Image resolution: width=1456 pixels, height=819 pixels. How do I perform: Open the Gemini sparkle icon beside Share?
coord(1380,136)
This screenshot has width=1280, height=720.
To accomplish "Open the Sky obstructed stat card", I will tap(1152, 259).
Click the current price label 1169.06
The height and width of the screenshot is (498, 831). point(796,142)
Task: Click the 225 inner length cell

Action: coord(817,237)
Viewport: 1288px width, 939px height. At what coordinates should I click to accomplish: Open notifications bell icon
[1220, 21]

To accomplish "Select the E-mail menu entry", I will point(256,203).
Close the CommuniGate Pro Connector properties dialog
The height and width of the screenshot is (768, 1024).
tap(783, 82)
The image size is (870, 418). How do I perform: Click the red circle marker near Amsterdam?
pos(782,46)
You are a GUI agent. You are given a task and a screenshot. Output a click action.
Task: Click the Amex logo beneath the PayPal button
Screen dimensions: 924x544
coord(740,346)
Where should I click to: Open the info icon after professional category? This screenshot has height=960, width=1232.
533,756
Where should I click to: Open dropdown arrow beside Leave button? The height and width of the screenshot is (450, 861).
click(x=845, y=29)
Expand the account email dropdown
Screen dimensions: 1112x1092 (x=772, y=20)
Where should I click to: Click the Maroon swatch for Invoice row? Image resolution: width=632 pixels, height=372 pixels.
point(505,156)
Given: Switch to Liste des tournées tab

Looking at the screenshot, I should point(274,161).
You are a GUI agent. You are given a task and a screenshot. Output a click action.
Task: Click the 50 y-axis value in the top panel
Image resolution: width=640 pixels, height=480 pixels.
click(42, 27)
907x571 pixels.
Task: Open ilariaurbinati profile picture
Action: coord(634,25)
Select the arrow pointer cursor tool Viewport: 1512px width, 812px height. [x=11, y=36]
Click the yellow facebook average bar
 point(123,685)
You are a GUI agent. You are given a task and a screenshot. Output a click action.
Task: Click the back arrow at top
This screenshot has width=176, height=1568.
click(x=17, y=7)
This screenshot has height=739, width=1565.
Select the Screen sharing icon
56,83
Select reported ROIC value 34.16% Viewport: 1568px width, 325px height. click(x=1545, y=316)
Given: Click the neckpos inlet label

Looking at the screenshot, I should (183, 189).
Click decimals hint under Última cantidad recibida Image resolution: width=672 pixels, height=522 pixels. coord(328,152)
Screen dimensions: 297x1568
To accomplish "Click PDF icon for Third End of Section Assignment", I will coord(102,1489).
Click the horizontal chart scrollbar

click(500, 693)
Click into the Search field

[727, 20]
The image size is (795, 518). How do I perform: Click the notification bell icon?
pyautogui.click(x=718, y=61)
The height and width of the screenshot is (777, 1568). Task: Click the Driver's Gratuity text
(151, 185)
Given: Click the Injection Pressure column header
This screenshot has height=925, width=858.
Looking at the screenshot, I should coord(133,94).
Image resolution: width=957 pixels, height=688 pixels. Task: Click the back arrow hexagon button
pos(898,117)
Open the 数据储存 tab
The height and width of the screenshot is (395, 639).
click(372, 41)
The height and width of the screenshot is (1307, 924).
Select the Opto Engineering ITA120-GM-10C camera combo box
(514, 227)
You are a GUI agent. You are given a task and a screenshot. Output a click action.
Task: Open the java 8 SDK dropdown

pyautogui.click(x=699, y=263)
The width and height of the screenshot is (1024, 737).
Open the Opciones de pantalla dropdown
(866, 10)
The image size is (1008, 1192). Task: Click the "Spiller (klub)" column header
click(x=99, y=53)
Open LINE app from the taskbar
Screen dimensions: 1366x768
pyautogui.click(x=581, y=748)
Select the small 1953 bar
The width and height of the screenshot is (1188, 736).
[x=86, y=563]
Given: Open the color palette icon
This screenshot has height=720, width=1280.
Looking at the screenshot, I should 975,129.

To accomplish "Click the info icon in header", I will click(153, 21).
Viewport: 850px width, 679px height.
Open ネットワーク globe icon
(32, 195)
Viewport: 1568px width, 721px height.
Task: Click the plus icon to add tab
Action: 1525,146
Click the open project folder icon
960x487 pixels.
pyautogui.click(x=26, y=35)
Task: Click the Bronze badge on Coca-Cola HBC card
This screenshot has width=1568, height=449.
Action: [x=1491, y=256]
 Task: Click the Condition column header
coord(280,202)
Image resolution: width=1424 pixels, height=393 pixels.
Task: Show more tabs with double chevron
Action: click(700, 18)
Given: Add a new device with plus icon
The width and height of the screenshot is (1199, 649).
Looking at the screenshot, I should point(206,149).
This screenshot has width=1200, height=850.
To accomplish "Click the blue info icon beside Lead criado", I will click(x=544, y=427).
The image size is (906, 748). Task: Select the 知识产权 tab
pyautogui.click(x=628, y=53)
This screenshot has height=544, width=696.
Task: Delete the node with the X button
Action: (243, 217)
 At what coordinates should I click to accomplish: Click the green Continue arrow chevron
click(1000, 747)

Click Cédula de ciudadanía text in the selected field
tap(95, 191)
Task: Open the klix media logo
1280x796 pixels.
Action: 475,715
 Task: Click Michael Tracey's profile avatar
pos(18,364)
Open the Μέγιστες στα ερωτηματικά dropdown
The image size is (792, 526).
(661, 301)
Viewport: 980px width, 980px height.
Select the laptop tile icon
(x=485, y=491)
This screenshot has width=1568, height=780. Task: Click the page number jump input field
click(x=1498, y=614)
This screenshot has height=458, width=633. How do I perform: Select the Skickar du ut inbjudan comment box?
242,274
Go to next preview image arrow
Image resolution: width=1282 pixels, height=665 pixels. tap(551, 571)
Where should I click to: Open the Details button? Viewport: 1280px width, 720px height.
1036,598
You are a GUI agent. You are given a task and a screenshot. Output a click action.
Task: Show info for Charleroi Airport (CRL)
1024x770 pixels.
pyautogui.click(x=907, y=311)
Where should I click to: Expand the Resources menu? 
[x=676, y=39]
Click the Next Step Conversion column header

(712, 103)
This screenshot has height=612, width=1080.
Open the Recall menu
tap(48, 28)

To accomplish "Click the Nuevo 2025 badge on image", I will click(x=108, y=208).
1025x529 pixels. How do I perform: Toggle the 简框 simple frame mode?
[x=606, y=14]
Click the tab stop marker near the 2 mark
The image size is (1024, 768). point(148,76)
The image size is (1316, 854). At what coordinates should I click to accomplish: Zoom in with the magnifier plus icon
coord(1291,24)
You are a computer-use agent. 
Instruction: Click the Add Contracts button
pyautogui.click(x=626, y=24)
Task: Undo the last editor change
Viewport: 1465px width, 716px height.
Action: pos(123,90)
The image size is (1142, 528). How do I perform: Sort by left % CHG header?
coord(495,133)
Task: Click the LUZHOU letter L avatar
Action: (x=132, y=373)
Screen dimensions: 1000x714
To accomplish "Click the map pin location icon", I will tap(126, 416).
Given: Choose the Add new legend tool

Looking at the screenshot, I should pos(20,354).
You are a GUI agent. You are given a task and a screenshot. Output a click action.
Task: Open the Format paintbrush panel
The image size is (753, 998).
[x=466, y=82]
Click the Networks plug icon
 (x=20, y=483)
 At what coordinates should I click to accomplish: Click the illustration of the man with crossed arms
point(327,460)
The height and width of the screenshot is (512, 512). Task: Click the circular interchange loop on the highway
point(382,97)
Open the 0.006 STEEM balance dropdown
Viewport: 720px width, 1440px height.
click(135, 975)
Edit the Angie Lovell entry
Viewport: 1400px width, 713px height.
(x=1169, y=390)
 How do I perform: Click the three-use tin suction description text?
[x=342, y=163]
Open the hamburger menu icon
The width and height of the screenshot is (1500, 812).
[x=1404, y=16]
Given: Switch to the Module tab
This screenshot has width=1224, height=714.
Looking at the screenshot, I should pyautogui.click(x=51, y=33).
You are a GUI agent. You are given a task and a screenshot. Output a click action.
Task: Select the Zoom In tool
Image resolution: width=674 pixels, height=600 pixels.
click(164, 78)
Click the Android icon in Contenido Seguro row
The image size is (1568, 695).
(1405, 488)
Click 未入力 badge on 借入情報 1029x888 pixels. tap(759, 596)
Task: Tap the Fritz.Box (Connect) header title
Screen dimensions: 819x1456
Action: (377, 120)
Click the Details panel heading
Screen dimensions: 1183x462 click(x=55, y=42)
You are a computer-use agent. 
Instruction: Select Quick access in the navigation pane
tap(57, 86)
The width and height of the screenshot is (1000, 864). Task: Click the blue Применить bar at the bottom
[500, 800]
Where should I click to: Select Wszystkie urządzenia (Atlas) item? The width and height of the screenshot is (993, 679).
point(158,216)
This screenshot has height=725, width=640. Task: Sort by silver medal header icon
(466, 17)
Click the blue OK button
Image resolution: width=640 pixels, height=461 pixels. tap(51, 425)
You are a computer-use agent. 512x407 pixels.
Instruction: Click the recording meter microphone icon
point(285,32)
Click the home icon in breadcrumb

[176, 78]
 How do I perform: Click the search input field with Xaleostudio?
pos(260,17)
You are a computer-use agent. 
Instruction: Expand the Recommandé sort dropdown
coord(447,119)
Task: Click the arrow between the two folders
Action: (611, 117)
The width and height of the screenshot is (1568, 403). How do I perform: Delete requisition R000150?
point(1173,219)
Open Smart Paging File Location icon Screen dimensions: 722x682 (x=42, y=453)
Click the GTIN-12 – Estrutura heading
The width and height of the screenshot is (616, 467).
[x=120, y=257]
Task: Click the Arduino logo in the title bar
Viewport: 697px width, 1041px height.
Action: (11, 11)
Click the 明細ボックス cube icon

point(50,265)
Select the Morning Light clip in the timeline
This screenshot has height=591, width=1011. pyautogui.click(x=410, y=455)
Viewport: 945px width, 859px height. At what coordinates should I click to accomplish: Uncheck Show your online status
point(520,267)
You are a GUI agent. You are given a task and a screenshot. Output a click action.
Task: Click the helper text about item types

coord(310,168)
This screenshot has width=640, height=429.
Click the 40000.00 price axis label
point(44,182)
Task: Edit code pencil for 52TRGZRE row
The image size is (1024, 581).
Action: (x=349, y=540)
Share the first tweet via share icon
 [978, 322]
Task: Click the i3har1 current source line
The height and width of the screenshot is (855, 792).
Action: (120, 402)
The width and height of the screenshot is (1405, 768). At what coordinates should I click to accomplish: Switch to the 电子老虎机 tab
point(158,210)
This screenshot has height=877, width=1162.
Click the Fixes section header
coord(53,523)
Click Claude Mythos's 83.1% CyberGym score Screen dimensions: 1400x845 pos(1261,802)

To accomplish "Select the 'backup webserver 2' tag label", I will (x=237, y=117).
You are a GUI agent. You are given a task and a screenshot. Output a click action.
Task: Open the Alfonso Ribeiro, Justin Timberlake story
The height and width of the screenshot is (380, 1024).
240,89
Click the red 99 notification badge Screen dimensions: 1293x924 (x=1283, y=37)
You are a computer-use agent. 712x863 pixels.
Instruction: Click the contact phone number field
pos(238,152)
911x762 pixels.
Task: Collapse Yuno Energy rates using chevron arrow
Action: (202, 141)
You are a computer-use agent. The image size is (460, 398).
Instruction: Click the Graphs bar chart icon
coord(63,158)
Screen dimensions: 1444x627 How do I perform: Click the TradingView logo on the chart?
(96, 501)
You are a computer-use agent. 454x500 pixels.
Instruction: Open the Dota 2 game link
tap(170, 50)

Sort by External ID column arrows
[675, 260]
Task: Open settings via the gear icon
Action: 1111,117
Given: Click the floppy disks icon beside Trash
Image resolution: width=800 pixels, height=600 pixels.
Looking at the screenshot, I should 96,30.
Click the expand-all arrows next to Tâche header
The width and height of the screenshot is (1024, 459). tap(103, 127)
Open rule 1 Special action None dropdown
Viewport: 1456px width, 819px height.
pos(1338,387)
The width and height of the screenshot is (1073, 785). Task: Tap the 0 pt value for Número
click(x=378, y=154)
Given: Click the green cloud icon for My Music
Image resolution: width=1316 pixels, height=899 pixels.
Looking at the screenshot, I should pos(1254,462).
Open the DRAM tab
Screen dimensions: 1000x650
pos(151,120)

▶ _EXERCISE PROMPT_:
When a line in the records holds the string "computer", copy that line.

▶ _FINAL ANSWER_:
You are a computer-use agent. 
You are a computer-use agent. 
You are a computer-use agent. 512x407 pixels.
You are a computer-use agent. 
You are a computer-use agent. 712x863 pixels.
You are a computer-use agent. The image size is (460, 398).
You are a computer-use agent. 454x500 pixels.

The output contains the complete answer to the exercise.